Pope Francis and Russian Orthodox Patriarch Kirill embraced and kissed each other on the cheek in a meeting room at Jose Marti airport in Havana on Friday afternoon. The two people seemed deeply touched by the historic encounter between the Roman Catholic Pope and the Russian Orthodox Patriarch in almost 1,000 years.

The encounter between the two religious leaders is the first time since the Great Schism of 1054 when Eastern Orthodoxy split with Rome. The two-hour long historic meeting was brokered by Cuba’s President Raul Castro. Pope Francis stopped in Cuba en route to Mexico to meet Patriarch Kirill.

The Pope said, “We share the same baptism,” and Patriarch Kirill said, “We spoke with an open heart.” After the meeting, they announced a 30-point joint declaration, expressing concerns over the reality where Christians are prosecuted by extremists in the Middle East and North Africa while appealing the international community to protect them from further sacrifice. In addition, they said that they would ally with the poor who suffer in economic inequality and refugees seeking safety in neighboring lands.

Constantinople, now Istanbul in Turkey, is a spiritual center of the Russian Orthodox Church. After Constantinople was taken over by Islam in 1453, the center was effectively relocated to Moscow. The Russian Orthodox Church, which accounts for two-thirds of 250 million believers around the world, did not have a good relationship with the Roman Catholic Church.
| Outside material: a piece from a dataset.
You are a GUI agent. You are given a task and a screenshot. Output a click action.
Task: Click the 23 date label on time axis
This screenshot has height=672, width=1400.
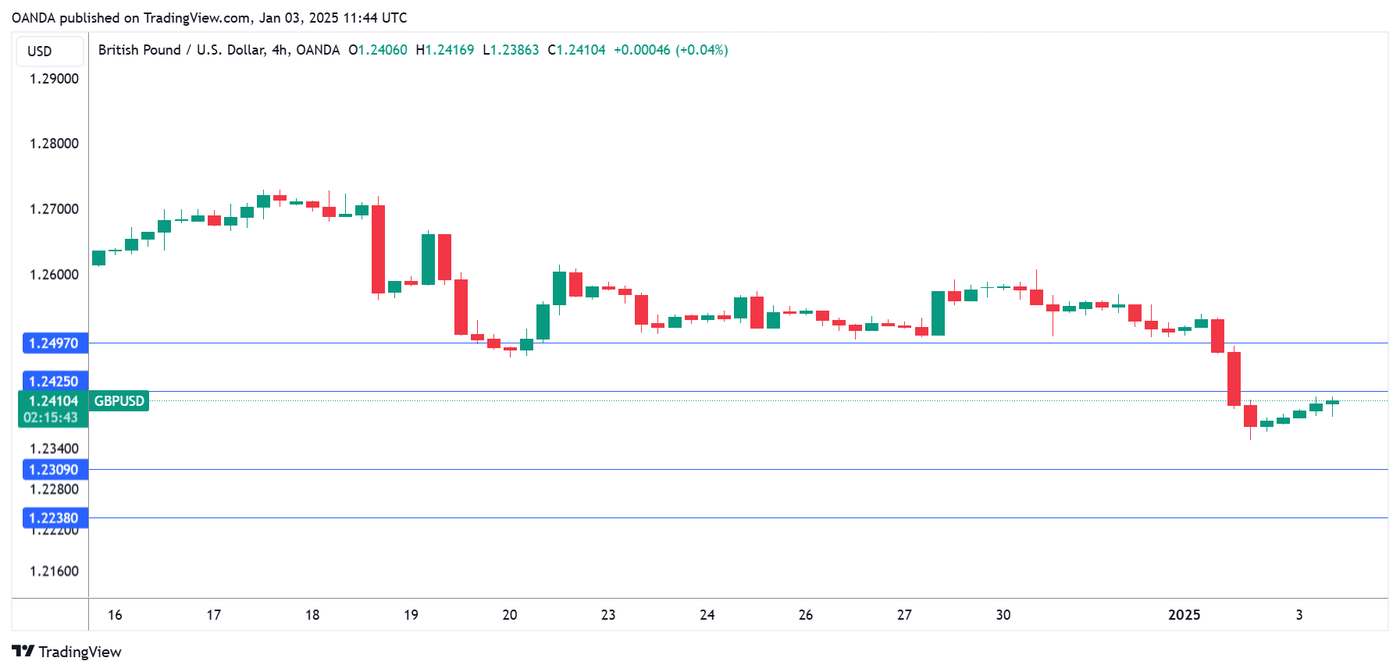click(x=608, y=615)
Foreign Policy said on Sunday that the meeting between the heads of the two churches was not just about religion but about politics. The magazine focused on the fact that the meeting place was Cuba. A Catholic country with a close relationship with the former Soviet Union, Cuba made it known to the world that it is the right country that can mediate a new cold war between the east and the west since the restoration of the diplomatic relationship with the U.S.

Russian Prime Minister Dmitry Medvedev said at the annual Munich Security Conference on Saturday, “The first meeting between Patriarch Kirill of Moscow and the Pope of the Catholic Church Francis in Cuba in about 1,000 years is a perfect example of a dialogue between the east and the west that can address international conflicts.”